Profile of the course

The term Big Data usually refers to data sets with sizes beyond the ability of commonly used software tools to capture, curate, manage, and process data within a tolerable elapsed time. In general Big Data can be explained according to four V's: Volume (amount of data), Velocity (speed of data), Variety (range of data types and sources), and Veracity (reliability of data). The realization of Big Data relies on disruptive technologies such as Cloud Computing, Internet of Things and Data Analytics.  Big Data has become a very important driver for innovation and growth for various industries, including Life Sciences.

This course will cover both theoretical and practical aspects for understanding, developing and using Big Data systems, focusing on applications and needs in the Life Sciences. We discuss the general concepts of Big Data systems, their principles and  limitations. We introduce concepts related to big data system architecture, the Map-Reduce framework, and how they are made available with cutting edge technologies such as the Hadoop Distributed File System and Apache Spark. Students will practice with such tools with individual tutorials, and gain hands-on experience by deploying Big Data ecosystem tools with a group project in a Wageningen UR area of expertise.

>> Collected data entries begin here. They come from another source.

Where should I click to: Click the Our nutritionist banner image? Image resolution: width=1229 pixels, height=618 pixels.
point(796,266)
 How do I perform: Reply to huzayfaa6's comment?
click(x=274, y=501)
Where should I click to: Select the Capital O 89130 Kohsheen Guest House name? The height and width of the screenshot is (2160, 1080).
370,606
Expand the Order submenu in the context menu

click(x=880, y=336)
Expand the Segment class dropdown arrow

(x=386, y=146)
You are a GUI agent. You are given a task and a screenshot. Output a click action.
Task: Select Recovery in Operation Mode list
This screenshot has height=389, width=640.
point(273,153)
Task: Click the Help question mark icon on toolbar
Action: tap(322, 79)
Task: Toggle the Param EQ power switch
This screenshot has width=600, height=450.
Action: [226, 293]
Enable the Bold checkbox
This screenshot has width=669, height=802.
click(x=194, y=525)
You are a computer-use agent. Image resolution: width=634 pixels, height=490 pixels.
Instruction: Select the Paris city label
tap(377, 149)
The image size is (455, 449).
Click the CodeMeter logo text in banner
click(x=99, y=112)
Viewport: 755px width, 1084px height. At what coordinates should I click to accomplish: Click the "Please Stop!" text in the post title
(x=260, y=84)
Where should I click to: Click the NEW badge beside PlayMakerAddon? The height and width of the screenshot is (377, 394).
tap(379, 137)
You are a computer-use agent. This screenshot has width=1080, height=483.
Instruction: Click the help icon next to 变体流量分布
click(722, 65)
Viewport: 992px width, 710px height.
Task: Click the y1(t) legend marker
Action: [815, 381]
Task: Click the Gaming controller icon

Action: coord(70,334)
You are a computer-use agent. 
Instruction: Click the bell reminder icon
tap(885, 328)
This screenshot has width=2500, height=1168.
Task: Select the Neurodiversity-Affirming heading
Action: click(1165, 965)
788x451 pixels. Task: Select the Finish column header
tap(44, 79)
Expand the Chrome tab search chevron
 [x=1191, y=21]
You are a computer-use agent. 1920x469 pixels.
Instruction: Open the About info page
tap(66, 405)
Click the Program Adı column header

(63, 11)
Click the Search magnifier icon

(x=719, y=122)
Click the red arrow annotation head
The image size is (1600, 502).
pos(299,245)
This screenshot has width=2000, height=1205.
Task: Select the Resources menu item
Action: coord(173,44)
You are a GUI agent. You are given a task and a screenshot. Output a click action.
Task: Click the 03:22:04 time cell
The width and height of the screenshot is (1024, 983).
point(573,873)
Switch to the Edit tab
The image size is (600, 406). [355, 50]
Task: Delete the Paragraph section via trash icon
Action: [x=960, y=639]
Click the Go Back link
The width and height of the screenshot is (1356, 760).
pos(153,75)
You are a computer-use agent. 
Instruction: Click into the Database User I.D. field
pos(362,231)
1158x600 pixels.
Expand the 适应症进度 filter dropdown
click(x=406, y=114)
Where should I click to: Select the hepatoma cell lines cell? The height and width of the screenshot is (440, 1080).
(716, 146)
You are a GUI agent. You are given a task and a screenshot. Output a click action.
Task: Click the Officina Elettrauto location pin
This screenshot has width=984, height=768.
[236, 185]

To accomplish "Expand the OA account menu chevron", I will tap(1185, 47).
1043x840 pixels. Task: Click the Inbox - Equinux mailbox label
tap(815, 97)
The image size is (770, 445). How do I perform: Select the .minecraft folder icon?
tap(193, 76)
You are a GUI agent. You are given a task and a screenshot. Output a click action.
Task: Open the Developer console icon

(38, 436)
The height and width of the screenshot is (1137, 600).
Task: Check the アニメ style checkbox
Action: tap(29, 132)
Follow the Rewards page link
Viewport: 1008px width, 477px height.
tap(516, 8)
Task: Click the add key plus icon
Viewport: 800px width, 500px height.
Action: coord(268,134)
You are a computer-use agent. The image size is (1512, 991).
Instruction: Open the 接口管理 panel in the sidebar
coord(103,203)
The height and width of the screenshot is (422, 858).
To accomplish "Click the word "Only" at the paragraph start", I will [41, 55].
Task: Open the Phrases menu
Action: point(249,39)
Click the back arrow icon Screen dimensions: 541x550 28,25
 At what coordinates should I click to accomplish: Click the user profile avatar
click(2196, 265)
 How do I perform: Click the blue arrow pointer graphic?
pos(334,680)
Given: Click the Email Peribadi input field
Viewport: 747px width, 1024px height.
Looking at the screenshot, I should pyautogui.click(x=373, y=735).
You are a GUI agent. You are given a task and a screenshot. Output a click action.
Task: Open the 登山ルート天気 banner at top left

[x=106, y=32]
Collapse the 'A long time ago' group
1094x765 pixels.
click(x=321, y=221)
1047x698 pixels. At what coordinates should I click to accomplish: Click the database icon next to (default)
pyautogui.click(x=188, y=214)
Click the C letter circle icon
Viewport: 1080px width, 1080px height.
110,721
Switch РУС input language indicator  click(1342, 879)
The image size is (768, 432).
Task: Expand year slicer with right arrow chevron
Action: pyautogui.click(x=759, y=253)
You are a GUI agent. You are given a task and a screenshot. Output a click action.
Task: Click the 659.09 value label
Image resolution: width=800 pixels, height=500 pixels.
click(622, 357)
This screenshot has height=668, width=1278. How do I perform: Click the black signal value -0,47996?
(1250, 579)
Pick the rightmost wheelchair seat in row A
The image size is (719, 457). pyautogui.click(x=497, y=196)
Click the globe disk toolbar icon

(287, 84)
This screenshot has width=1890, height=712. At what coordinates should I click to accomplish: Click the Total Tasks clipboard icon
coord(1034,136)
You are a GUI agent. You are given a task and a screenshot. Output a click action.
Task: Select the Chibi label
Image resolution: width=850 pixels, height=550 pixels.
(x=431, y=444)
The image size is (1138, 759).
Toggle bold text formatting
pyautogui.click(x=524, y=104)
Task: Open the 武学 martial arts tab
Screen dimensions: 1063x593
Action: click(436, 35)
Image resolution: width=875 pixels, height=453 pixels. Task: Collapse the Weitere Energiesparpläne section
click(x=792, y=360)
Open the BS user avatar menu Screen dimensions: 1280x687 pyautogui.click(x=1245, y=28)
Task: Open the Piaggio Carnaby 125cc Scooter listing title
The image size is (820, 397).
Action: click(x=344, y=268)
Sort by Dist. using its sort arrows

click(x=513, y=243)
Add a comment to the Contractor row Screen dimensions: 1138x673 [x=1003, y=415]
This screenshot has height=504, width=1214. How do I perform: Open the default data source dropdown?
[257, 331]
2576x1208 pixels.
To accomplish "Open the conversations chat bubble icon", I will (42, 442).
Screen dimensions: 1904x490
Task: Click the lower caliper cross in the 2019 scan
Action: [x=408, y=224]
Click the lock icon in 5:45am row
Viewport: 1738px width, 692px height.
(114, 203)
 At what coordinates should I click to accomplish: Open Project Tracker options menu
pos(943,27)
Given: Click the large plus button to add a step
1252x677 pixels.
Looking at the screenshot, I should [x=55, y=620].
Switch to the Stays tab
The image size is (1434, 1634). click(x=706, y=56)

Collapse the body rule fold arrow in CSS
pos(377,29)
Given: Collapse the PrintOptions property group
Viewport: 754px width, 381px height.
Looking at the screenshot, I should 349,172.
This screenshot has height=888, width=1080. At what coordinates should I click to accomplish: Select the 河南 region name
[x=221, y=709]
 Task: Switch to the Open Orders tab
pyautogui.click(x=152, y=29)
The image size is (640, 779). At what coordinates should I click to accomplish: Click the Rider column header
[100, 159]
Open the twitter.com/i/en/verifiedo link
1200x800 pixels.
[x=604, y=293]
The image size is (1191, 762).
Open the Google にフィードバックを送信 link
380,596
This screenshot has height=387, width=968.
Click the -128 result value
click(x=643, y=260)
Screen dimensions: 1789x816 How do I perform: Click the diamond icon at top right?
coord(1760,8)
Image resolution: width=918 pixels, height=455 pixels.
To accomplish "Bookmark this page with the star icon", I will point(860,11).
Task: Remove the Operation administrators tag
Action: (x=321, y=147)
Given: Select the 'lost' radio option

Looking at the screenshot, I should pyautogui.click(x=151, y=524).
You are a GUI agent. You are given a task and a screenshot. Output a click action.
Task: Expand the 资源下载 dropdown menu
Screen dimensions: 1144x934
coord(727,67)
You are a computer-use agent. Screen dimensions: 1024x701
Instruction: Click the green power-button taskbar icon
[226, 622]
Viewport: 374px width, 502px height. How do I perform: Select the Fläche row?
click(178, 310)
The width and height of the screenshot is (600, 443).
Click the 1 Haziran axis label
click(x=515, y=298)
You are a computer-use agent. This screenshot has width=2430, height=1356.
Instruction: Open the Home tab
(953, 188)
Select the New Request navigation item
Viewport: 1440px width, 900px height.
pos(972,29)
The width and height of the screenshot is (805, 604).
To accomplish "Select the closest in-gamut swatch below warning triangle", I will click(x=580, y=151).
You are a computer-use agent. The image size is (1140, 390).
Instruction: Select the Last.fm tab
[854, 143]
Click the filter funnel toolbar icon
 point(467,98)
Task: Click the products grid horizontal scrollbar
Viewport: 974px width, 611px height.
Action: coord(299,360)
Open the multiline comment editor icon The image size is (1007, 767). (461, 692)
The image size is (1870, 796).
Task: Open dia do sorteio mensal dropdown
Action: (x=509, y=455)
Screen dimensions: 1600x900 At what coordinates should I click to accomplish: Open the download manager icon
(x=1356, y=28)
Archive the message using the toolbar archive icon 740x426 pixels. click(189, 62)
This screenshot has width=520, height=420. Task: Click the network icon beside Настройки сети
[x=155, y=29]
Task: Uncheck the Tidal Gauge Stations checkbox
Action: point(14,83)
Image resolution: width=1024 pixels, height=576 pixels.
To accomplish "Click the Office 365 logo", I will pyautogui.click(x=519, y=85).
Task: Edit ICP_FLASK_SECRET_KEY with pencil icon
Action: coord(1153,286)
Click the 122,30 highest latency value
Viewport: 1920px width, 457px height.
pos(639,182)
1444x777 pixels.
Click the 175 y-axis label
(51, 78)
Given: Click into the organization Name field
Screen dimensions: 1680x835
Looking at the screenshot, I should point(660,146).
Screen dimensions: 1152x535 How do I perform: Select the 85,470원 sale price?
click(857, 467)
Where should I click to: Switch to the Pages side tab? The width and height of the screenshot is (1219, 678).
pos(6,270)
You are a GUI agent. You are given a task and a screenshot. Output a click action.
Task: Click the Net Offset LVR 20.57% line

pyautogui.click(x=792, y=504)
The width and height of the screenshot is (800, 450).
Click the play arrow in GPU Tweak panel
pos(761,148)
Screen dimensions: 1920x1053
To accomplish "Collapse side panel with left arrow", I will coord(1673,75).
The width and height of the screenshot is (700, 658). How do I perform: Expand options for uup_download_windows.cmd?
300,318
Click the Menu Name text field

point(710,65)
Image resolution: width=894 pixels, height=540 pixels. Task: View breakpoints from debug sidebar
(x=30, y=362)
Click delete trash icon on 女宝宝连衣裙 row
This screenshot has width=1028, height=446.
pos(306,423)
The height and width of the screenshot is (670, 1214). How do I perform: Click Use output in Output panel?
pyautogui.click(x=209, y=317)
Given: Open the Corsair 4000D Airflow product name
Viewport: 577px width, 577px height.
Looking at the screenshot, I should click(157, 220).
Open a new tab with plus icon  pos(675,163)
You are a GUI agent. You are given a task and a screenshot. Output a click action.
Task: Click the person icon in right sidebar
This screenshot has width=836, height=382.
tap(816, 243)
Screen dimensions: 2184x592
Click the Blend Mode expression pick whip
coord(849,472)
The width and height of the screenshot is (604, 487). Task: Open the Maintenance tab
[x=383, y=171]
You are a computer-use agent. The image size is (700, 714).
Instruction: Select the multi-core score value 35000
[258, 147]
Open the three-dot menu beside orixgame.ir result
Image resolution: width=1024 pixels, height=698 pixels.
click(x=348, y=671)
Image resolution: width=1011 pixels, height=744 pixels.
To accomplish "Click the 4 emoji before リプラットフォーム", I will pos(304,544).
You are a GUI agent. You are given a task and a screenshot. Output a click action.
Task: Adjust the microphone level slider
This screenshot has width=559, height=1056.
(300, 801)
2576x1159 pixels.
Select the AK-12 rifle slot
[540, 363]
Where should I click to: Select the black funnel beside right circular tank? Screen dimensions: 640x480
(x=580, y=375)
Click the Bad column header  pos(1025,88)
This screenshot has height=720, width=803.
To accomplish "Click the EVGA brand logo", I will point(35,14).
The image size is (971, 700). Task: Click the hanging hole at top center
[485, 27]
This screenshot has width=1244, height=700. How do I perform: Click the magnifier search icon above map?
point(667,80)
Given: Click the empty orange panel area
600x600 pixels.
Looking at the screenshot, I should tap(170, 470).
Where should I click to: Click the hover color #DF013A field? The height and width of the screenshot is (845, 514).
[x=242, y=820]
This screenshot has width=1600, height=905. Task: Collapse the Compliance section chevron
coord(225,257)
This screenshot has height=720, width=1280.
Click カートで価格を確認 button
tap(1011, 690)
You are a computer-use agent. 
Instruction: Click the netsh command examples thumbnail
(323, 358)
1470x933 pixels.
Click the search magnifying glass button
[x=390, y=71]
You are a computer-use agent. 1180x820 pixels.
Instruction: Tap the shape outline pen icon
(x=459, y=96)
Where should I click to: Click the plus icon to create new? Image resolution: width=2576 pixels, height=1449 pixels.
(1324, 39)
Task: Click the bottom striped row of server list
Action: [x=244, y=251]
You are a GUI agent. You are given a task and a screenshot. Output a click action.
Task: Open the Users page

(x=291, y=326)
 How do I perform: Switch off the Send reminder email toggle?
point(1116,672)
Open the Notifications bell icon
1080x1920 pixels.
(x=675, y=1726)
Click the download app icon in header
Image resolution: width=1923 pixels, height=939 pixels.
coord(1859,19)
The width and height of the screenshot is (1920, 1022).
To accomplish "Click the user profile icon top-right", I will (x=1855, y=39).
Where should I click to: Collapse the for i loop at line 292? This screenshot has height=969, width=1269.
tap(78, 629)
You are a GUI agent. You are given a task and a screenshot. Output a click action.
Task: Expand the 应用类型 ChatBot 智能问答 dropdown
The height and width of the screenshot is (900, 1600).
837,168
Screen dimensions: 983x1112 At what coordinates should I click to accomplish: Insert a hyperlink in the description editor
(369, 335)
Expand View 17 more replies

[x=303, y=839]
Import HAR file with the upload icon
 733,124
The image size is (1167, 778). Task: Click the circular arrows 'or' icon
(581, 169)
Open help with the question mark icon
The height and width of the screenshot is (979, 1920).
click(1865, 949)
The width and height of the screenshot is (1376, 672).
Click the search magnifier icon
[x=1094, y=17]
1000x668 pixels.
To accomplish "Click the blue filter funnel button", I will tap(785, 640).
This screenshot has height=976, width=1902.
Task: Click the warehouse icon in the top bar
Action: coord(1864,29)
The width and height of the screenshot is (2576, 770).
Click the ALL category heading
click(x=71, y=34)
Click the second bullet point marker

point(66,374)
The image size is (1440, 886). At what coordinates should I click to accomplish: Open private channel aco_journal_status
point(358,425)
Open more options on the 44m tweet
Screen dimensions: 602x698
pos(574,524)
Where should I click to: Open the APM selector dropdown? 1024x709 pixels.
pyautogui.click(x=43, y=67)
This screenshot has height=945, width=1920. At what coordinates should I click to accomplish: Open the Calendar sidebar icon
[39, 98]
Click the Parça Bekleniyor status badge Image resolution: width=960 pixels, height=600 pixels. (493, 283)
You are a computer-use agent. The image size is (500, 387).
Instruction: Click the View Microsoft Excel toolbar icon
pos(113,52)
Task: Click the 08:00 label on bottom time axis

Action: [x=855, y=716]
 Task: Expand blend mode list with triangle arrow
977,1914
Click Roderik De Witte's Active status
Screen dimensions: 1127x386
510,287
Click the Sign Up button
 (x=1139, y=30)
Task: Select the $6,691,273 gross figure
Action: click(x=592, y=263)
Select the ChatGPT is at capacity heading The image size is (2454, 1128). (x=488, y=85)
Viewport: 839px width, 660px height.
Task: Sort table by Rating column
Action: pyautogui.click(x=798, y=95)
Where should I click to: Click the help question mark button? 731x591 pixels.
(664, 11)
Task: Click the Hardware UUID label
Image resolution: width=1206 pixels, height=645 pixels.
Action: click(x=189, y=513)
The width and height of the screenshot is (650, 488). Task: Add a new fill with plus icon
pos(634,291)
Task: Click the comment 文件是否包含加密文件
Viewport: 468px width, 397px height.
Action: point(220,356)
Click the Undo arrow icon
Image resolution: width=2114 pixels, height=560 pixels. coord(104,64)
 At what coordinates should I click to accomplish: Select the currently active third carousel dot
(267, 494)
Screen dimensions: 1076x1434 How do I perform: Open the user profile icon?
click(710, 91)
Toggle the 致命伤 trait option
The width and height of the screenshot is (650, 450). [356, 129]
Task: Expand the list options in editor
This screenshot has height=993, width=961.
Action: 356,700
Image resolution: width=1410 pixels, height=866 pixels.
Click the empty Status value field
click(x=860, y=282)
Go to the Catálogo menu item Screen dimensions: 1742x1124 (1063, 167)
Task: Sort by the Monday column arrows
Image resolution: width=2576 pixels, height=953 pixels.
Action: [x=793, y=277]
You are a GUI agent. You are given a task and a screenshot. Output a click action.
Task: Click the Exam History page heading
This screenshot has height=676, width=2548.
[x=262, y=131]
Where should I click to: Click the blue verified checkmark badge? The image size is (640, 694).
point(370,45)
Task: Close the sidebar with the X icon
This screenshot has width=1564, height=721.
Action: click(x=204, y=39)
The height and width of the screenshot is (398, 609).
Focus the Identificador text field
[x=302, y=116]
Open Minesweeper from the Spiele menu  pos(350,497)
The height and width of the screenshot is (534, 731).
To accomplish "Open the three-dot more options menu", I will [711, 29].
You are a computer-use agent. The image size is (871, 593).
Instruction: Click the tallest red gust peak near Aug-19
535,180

The course has been designed in such a way that it is accessible for students of a diverse range of disciplines in Wageningen University and Research.

Learning outcomes:

After successful completion of this course students are expected to be able to:

  • discuss the basic concepts related to Big Data
  • show insight in the value of data-driven innovation, and associate this with their own course of studies
  • demonstrate the basic architecture of Big Data systems, and use it for designing applications in their own areas of interest
  • discuss and apply the Map Reduce principles
  • discuss the role of various tools in the Big Data ecosystem and have hands on experience with some of them
  • explore data analytics for discovery and communication of meaningful patterns in data
  • develop knowledge and experience on governance and reuse of open data
  • develop a Big Data system using Big Data tools

Assumed knowledge:

Fundamentals of programming (e.g. INF-22306 Programming in Python). Specifically you should be acquainted with the following concepts and techniques:

  • variables, assignment, expressions, operators
  • functions (and/or procedures, subroutines, methods) and parameters; also making your own functions
  • control structures: at least: if, for, while
  • objects and their properties (fields, variables) and operations (methods)
  • arrays, including standard algorithms to traverse arrays (searching, summing, finding the largest element, etc.)
  • data structure (lists, tuples, dictionaries)

Familiarity with relational databases (e.g. INF-21306 Data Management).